St Andrew's Church is a redundant Anglican church in the hamlet of Steeple Gidding, about 10 mi northwest of Huntingdon, Cambridgeshire, England. It is recorded in the National Heritage List for England as a designated Grade II* listed building, and is under the care of the Churches Conservation Trust.

==History==

The oldest surviving part of the church is the south doorway which dates from the 12th century. Some stone from the 13th century has been incorporated elsewhere into the fabric. The south aisle and its arcade were built in the 14th century, and in about 1330 the chancel was built and the nave was rebuilt. The west tower was added in the late 14th century. In 1874 a new south porch was built to replace an older porch, and the chancel, nave and aisle were restored. Restoration of the tower took place in 1899.

==Architecture==

The church is constructed in rubble and ashlar, with dressings in Ketton and Barnack stone; it has a lead roof. Its plan consists of a nave with a south aisle, a clerestory, and a south porch, a chancel, and a west tower which is partly enclosed within the nave. The tower is in two stages and stands on a moulded plinth. It has an embattled parapet with gargoyles at the corners, and an octagonal spire. The gabled porch stands in centre of the south aisle, and leads to the Norman south doorway. In the south wall of the aisle are two three-light windows, one on each side of the porch. Along the south wall of the clerestory are four two-light windows. The chancel contains two two-light windows dating from about 1330, and a south doorway.
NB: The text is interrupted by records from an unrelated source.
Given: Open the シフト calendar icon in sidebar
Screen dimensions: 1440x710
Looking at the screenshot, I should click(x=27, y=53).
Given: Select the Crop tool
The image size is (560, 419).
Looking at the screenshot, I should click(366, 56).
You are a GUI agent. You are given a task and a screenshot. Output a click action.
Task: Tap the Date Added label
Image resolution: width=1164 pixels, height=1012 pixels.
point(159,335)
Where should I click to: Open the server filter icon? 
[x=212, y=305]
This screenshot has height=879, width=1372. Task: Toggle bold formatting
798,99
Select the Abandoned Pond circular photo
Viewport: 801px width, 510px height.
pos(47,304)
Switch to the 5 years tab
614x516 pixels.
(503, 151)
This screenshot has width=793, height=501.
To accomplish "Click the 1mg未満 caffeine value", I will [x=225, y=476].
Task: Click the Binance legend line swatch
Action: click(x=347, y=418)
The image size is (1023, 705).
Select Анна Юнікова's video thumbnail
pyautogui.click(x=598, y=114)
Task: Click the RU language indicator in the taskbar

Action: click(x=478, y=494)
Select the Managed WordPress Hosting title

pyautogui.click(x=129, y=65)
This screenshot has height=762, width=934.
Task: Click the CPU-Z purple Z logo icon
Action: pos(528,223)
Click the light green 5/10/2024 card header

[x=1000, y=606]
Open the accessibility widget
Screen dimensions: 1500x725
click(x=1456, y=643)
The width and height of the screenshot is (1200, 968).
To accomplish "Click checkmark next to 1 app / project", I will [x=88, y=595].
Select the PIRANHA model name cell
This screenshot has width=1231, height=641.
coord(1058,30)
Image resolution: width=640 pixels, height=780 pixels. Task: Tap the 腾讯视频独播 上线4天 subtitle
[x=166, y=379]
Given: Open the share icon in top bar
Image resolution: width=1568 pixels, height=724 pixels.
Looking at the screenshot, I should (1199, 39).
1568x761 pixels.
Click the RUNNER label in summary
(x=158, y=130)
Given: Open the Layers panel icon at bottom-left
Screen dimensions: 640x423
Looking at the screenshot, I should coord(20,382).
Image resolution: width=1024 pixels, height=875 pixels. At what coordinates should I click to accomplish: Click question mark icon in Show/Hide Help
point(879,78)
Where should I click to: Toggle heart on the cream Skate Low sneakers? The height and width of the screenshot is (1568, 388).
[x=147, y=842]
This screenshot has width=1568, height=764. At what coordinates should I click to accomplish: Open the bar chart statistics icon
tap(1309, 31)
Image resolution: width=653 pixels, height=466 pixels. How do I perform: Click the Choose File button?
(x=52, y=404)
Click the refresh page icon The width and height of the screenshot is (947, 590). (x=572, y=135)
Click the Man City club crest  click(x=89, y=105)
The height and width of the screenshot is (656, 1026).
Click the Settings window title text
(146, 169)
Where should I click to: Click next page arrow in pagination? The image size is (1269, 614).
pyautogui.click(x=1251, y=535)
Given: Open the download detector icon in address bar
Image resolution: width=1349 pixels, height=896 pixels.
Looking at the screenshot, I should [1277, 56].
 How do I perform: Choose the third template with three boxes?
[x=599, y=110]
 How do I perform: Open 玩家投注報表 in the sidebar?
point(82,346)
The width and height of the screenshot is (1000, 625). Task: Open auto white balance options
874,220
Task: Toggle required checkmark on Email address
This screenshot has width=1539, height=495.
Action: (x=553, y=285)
Inside the church, there is a four-bay arcade carried on octagonal piers. In the chancel is a 14th-century piscina, and a three-seated sedilia. There is another 14th-century piscina in the south aisle. The font dates from the 16th century and consists of an octagonal bowl in Ketton stone on an octagonal stem, standing on a chamfered base. Its oak cover dates possibly from the 17th century. Near the south door is a 12th-century stoup. Also in the church are memorials from the 17th century, the oldest being dated 1640.